Browser sniffing: How to embarass yourself
Next time I’m getting hardware, there’s a significant chance that it’ll be Apple hardware. So, I do check out OS X software.
What I won’t be getting when I get Apple hardware is Delicious Library (found via Simon Willison’s Blogmarks) because I have made a choice of browser that’s different from theirs.
And no, I’m not switching to any of the lesser capable browsers listed on your error page to investigate your product. What I am doing, however, is checking, out of professional curiosity, why your site doesn’t work in Opera.
I found two possible explanations:
- You are clueless about web authoring. In which case I wouldn’t trust your software not to eat my kid, burn down the house or do anything particularily nasty to the contents of my hard drive. Accessible web sites is not rocket science!
- You are actively discriminating my browser. In which case I’m not buying from you. I don’t like having software choices made for me.
I noticed the big, flashy “Blog us” button in the web site footer. You bet!
Update: Delicious Library have, since posting this, started letting my browser in - something I’m so pleased with, I’m going to give them a big “Thumbs up!” instead.
Comments
Comment from Moose on 2004-11-09 10:50
Why are you surprised. It used to be Netscape/IE world, and now it;s going to be IE/Gecko world. What else has changed?
They also require flash and yavaskript.
Theirs is Yeti Design.
M.
Comment from Arve on 2004-11-09 11:41
Moose, did I say I was surprised? I’m just sick and tired with people making dumb assertions.
Comment from Asbjørn Ulsberg on 2004-11-09 11:52
Arve, I’m sick along with you. I hate Gmail for just the same reasons as you hate Delicious. Discrimination sucks, no matter what it’s based on.

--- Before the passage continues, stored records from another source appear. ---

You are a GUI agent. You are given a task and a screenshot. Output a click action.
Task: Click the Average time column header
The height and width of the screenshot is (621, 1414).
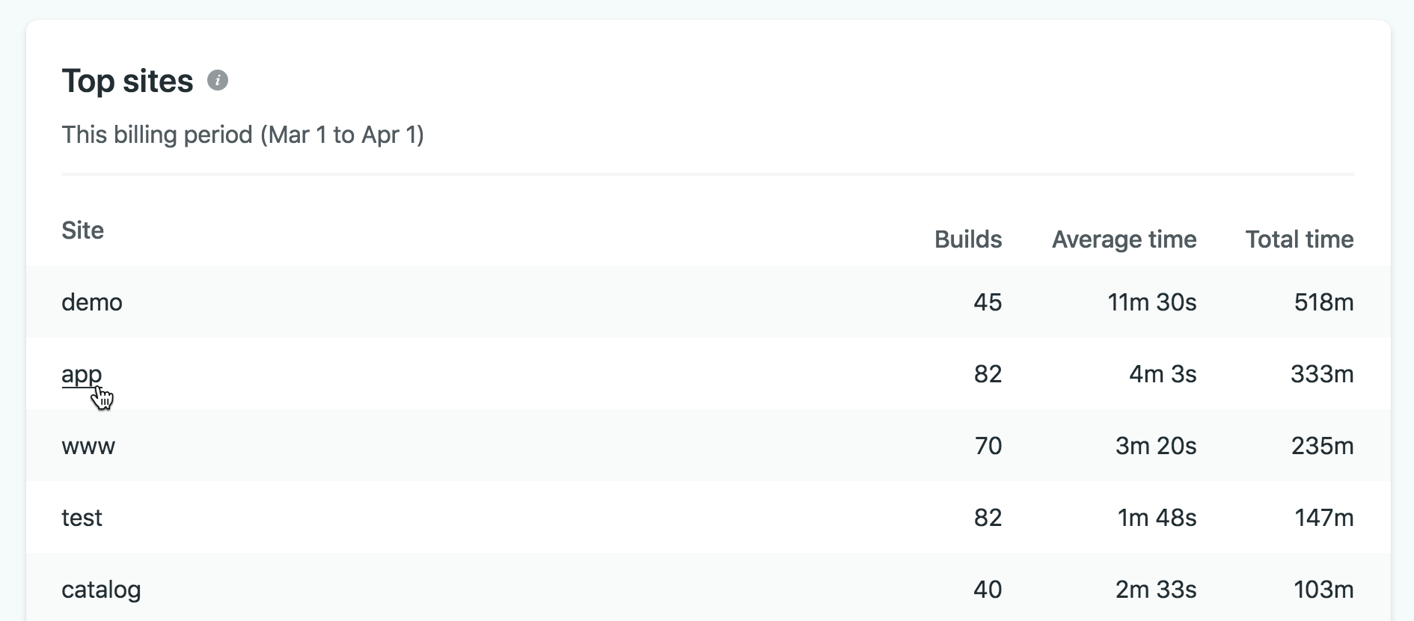point(1124,239)
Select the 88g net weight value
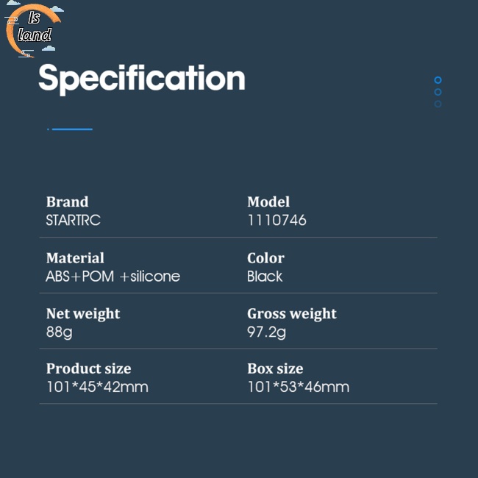The width and height of the screenshot is (478, 478). 59,332
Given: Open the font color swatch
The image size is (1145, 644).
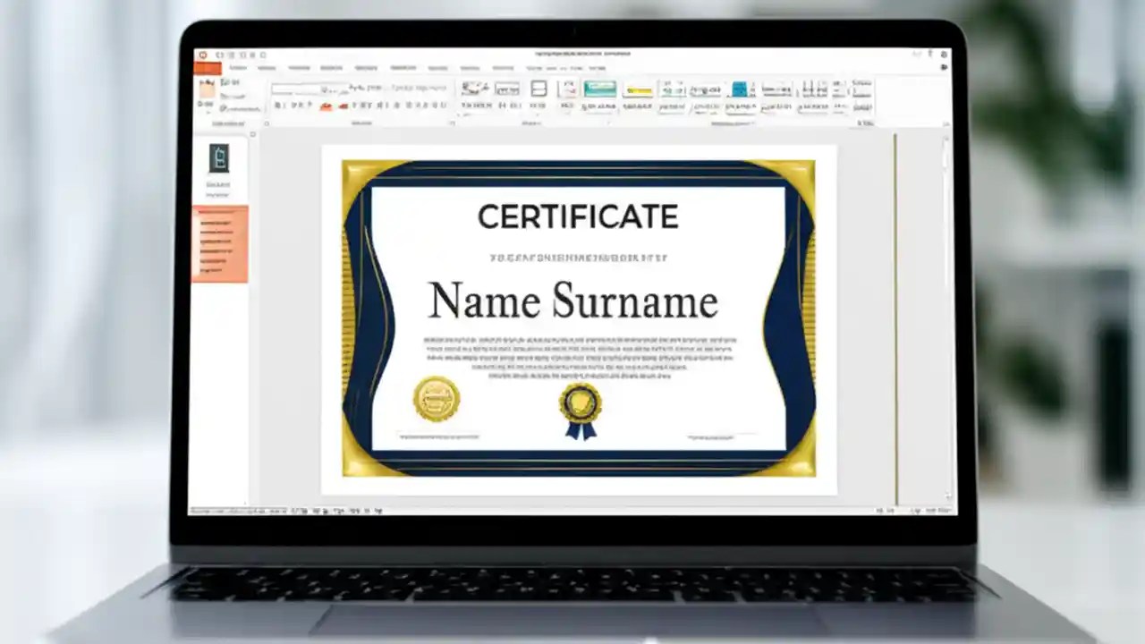Looking at the screenshot, I should tap(344, 106).
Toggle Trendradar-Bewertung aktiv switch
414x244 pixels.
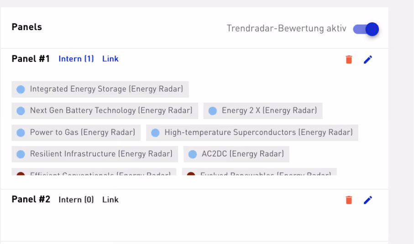point(366,29)
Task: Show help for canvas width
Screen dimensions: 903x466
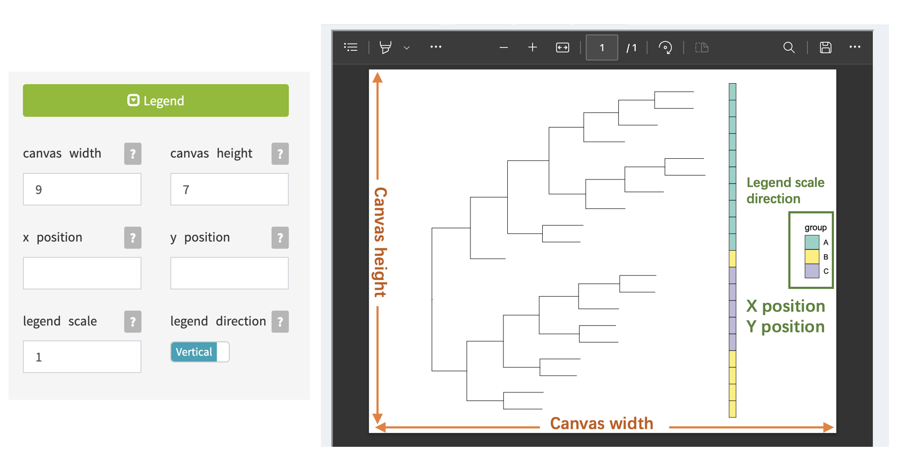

Comment from Arve on 2004-11-09 20:54
Asbjørn: I hate their infantile browser-sniffing, and subsequent blocking, not their product :-)
Comment from Asbjørn Ulsberg on 2004-11-10 16:29
If all they’ve got is their product, you might as well hate it as well. :-p
Comment from Mitchell on 2004-11-15 01:01
Quick note: I love the Opera hack article…very helpful and really a great help! Thanks
On the browser sniffing at the site you mentioned. I did some tests and yea, Im totally with you…all the Javascript and/or other forms of sniffing and non-support for various browsers is very bad design and not good. Im with you in designing for all agents and supplying some form of accessible design.
However, last time I checked, Opera users make up a very tiny minority of browser users, almost identical to Netscape 4 series users, according to the logs Ive seen. Sure, depends on who logs you are reading, but from what I see on average, its maybe 2.5% at best or less, and not getting any better (unlike Mozilla). No excuse for bad design, but for those on tight development budgets, until Opera itself develops a better (and ad free) product that supports correct CSS, I wont be using that browser period, nor will millions of other users. So, I have to take the side of Delicious.
-Mitchell
Comment from Asbjørn Ulsberg on 2004-11-15 02:20
Mitchell: If you don’t need to exclude anyone, why do it? What logs tell you is a big lie anyways — Opera identifies itself as Internet Explorer by default. And so does a dozen of other not well-known browsers, spiders, etc.
And to the CSS bit: Opera is one of the browsers on the planet that supports CSS best. So if you support Internet Explorer, it should be no problem supporting Opera on the basis of standard-compliance! Internet Explorer probably supports less than 30% of the stuff Opera supports, if you want figures.
And to what you use and what you support: those aren’t coupled at all. If you just support standards, you support all browsers on the face of the earth, including all those «wierd» braille browsers, text-based browsers etc. Supporting all browsers is simple. Not doing it is stupid. Period.
Comment from Arve on 2004-11-15 13:57
Mitchell: If you look through my archives, you will find my story on When MSIE is not MSIE - in short: MSIE may be overrepresented by as much as one third in server logs, since, as Asbjørn says, Opera identifies itself as IE by default, and so does a number of robots.
Opera has been downloaded over eight million times from download.com alone (outnumbering Mozilla and derivatives by a factor of four). Even looking at current download numbers, in the midst of the Firefox craze, Opera measures up nicely when you sum up the Java and non-Java downloads.
Opera is also the leading web browser on mobile devices, and will be the standard web browser in the next incarnation of the Symbian OS.
However, stats is beside the point: Opera’s rendering and JavaScript functionality is, in something like 99.3% of all cases equal to Firefox, and if you design with standards, there is no reason to take Opera into special consideration: It’ll just work. Unlike with MSIE or Netscape.